Harvey Legal Agent Benchmark — what the all-pass scoring actually means

Surya Koritala
17 Min Read

The Harvey Legal Agent Benchmark landed on May 6, 2026 with an unusually strict premise: legal agents should be judged on whether they complete real work end to end, not whether they collect partial credit on narrow tasks. Harvey says LAB — short for Legal Agent Benchmark — includes 1,200+ tasks across 24 practice areas and 75,000+ expert-written rubric criteria, with code and data released on GitHub alongside the company’s announcement.

May 6, 2026

LAB release date

Announced by Harvey

1,200+

Tasks

Across legal workflows

24

Practice areas

Coverage claimed by Harvey

75,000+

Rubric criteria

Expert-written grading points

All-pass

Grading method

No partial credit

Harvey introduced LAB, its Legal Agent Benchmark, as an open-source benchmark aimed at measuring extended legal workflows rather than isolated reasoning questions. In the company’s framing, the problem with many existing evaluations is not that they are useless; it is that they often test a slice of legal cognition instead of the full chain of work a legal team would actually ship. That makes the Harvey Legal Agent Benchmark notable beyond legal tech: it is trying to move agent evaluation closer to production conditions.

The release details are concrete. Harvey says LAB includes 1,200+ tasks across 24 legal practice areas, backed by 75,000+ expert-written rubric criteria. Task instructions average about 50 words, and the benchmark is designed to assess end-to-end legal work rather than single-clause extraction or short-form Q&A. One example in Harvey’s launch post is an M&A deal review task with 57 criteria across 9 legal issues.

That scope is what separates LAB from older legal benchmarks such as LegalBench, CUAD, LEXam, and BigLaw Bench, which have each been useful for narrower slices of legal AI evaluation. Harvey’s argument is that legal agents now need testing closer to how firms and in-house teams actually use them: multi-step, domain-specific, and unforgiving when an omission changes the output.

Harvey blog post introducing the Legal Agent Benchmark
Image: source page. Used under fair use.

Harvey released LAB on May 6, 2026 as an open-source benchmark for long-horizon legal agent work, with code and dataset on GitHub.

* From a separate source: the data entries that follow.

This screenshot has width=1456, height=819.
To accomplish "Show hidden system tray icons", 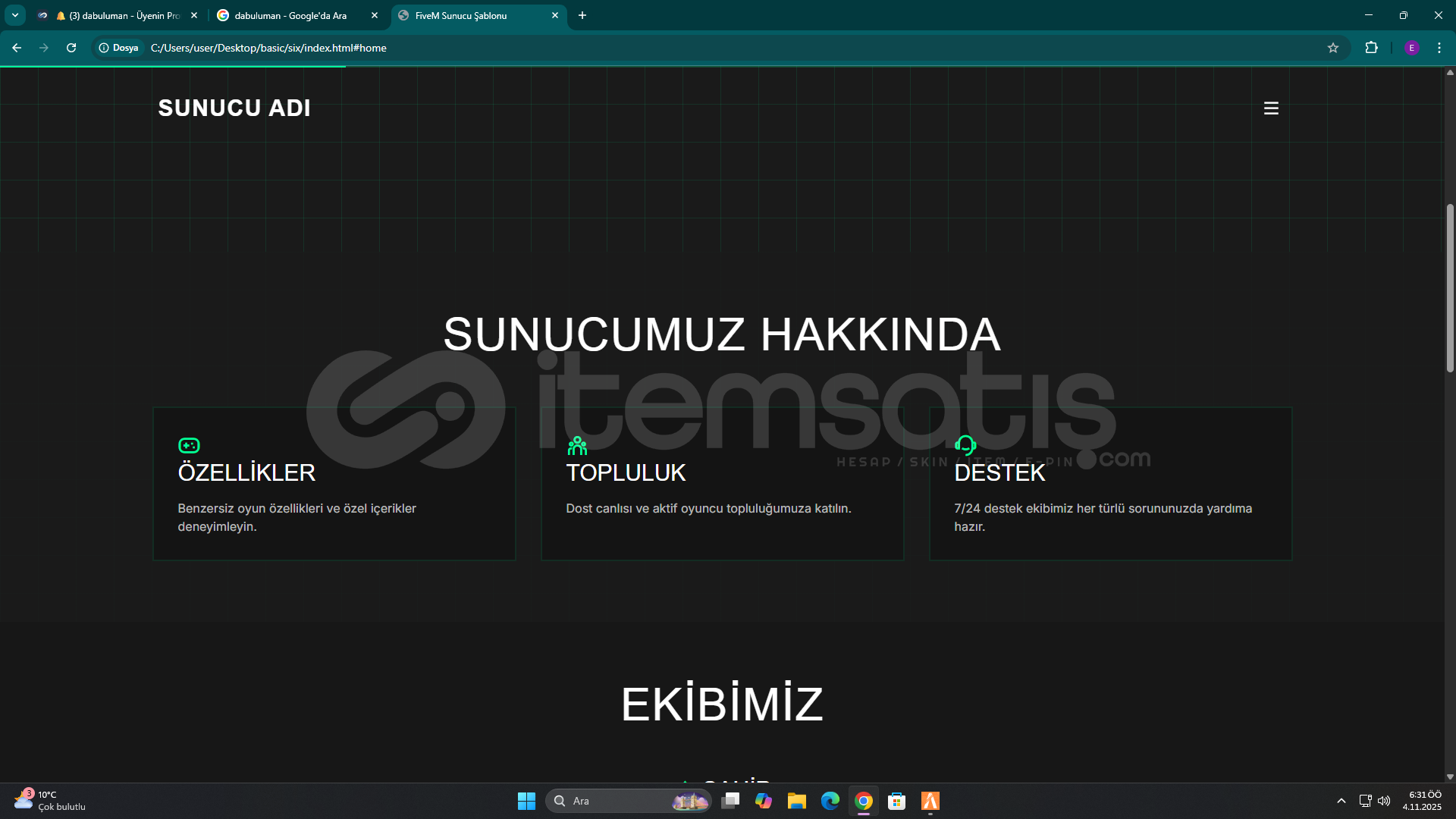I will (1341, 801).
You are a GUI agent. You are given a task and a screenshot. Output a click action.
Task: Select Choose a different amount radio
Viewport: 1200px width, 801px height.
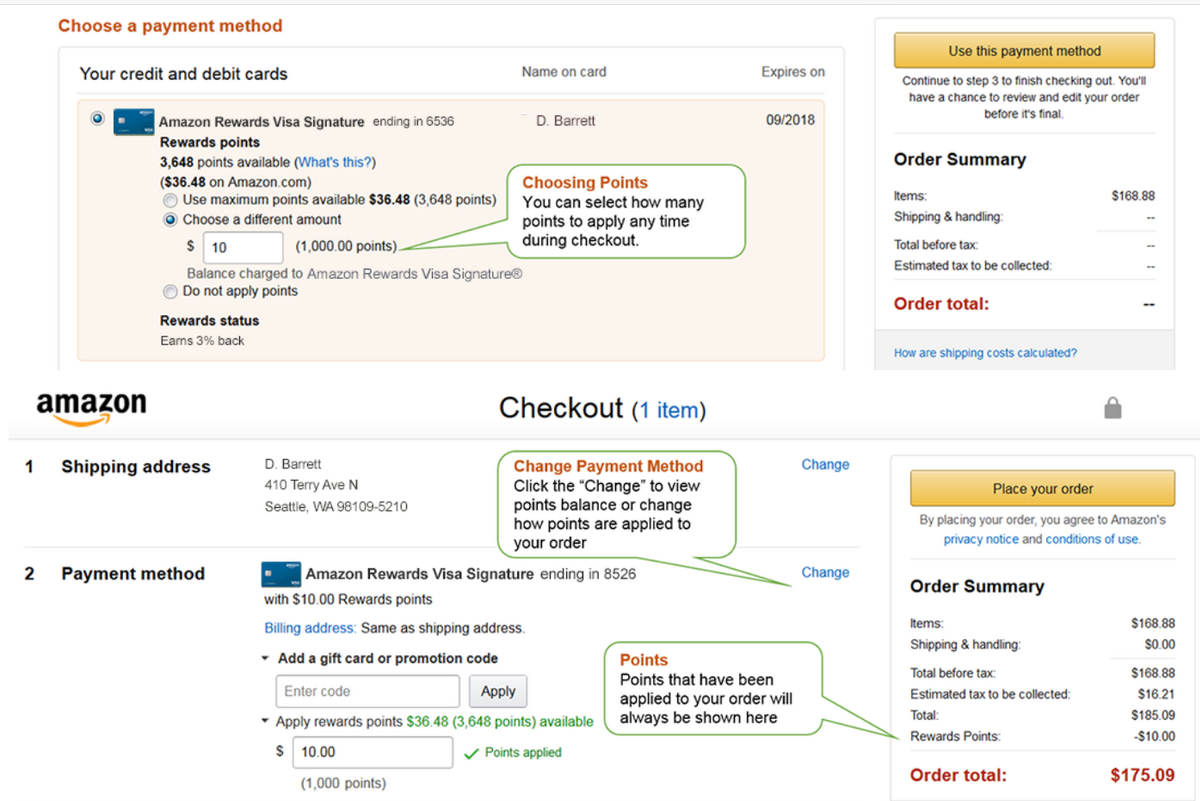coord(170,220)
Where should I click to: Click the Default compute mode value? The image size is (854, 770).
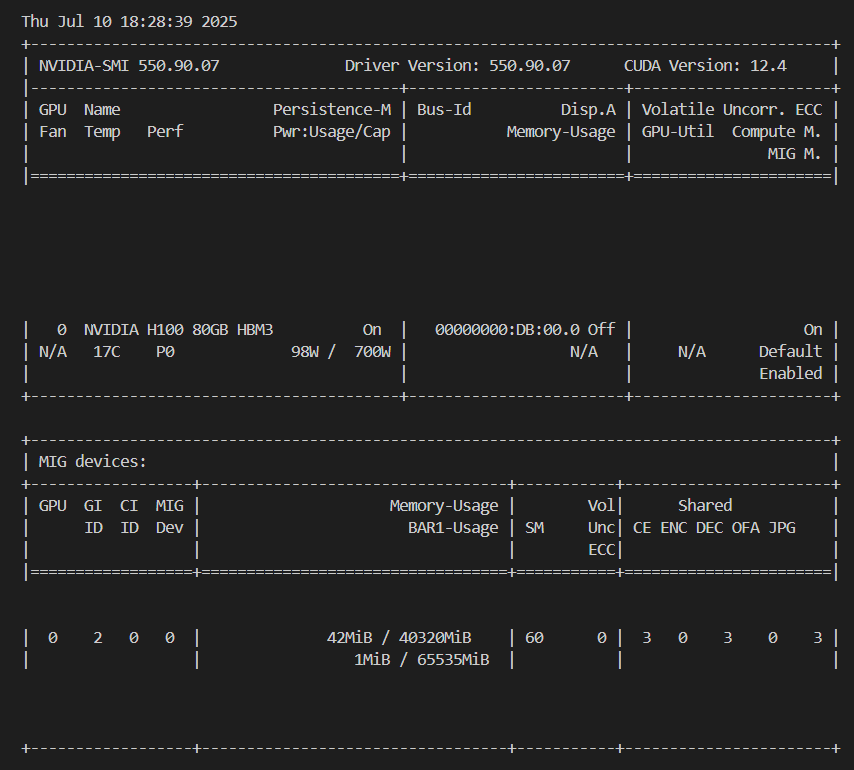click(790, 352)
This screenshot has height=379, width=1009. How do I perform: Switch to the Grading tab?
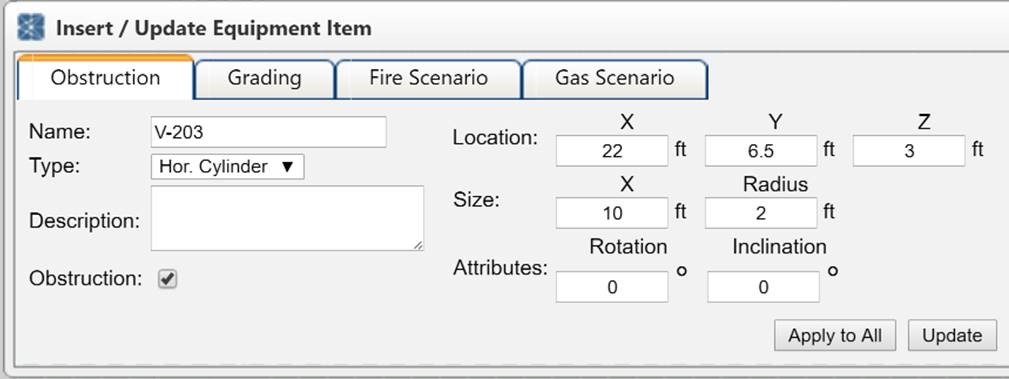pos(264,79)
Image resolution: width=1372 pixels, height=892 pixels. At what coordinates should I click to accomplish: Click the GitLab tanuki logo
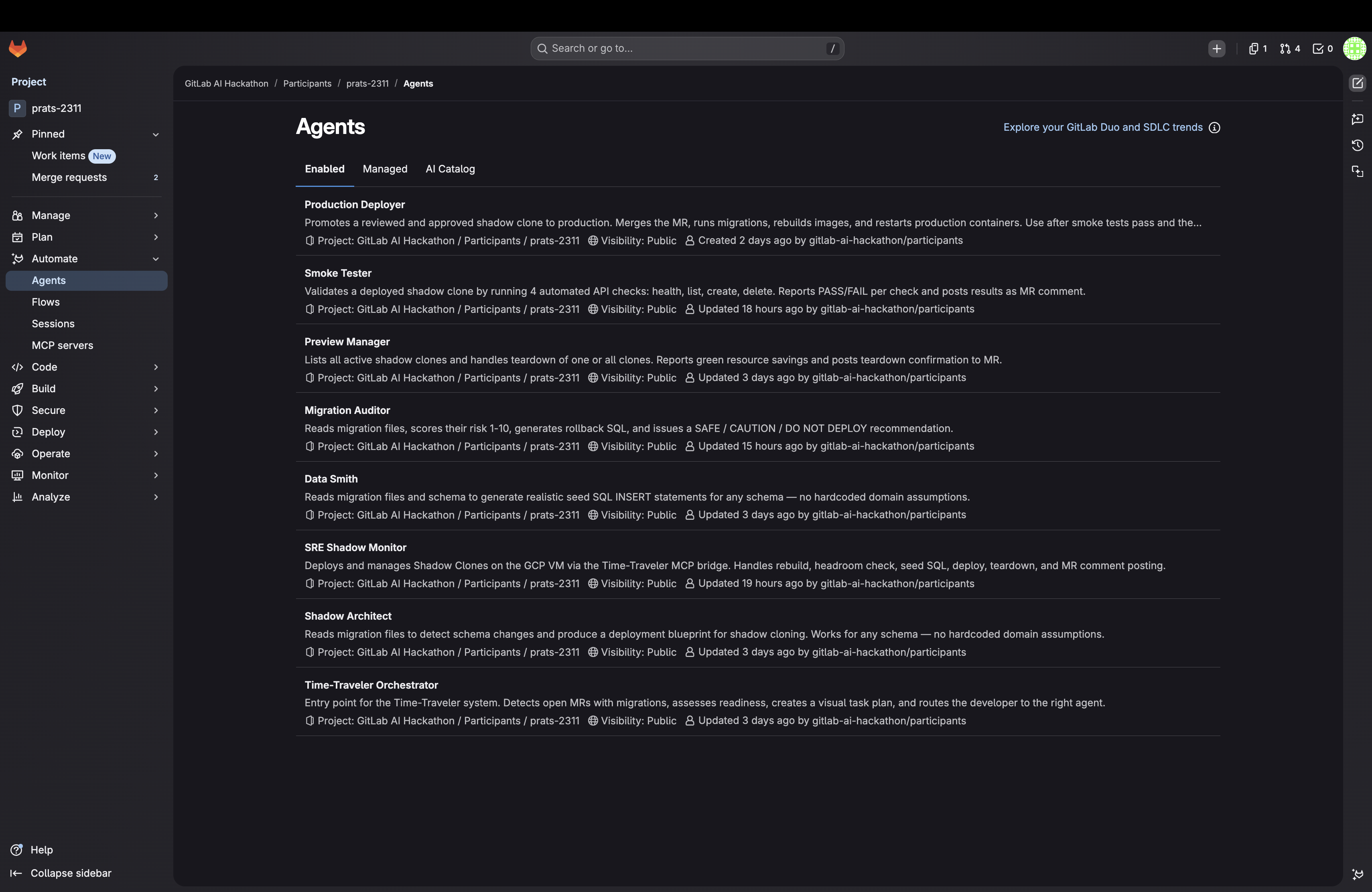tap(18, 49)
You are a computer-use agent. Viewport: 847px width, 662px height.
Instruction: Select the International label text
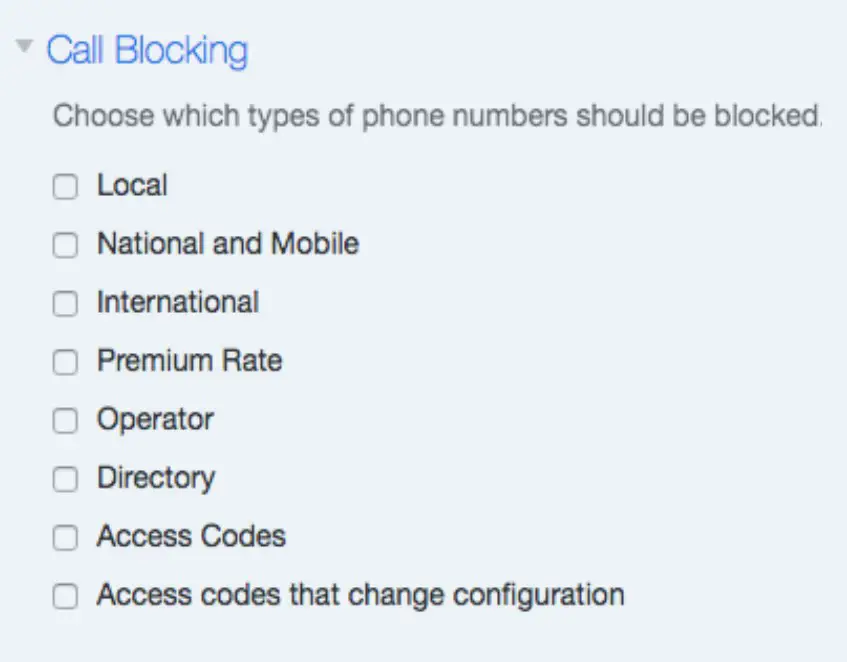[177, 303]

“The goal of LAB is to provide a clear picture of how agents can be deployed to support legal work”

Harvey researchers, introducing LAB
https://github.com/harveyai/harvey-labs
Harvey’s GitHub repository for LAB

The dataset shape is the real story

Benchmarks are often discussed as if the scoring method is the whole product. In LAB, the dataset may matter just as much. Harvey says the benchmark spans 24 practice areas and uses more than 75,000 rubric criteria written by experts. That is a large hand-curated investment, and it is the kind of asset that is difficult to reproduce quickly. Anyone can announce a benchmark; far fewer can assemble a legal dataset with this many task-specific grading points.

That matters because legal work is highly contextual. A benchmark built around one-shot questions can miss the operational reality of legal review, where the output has to account for multiple issues at once, often under a client or transaction-specific frame. Harvey’s example of an M&A review with 57 criteria across 9 issues shows what the company is trying to capture: not whether a model spots a problem, but whether it catches the full set of issues that make the work product usable.

The Harvey Legal Agent Benchmark also creates a strategic asset for Harvey itself. If the dataset becomes a standard reference point for legal-agent evaluation, Harvey gains influence over what the market treats as progress. That does not invalidate the benchmark. It does mean competitors and model providers will have to decide whether to adopt Harvey’s framing, contribute to it, or build rival standards with different assumptions.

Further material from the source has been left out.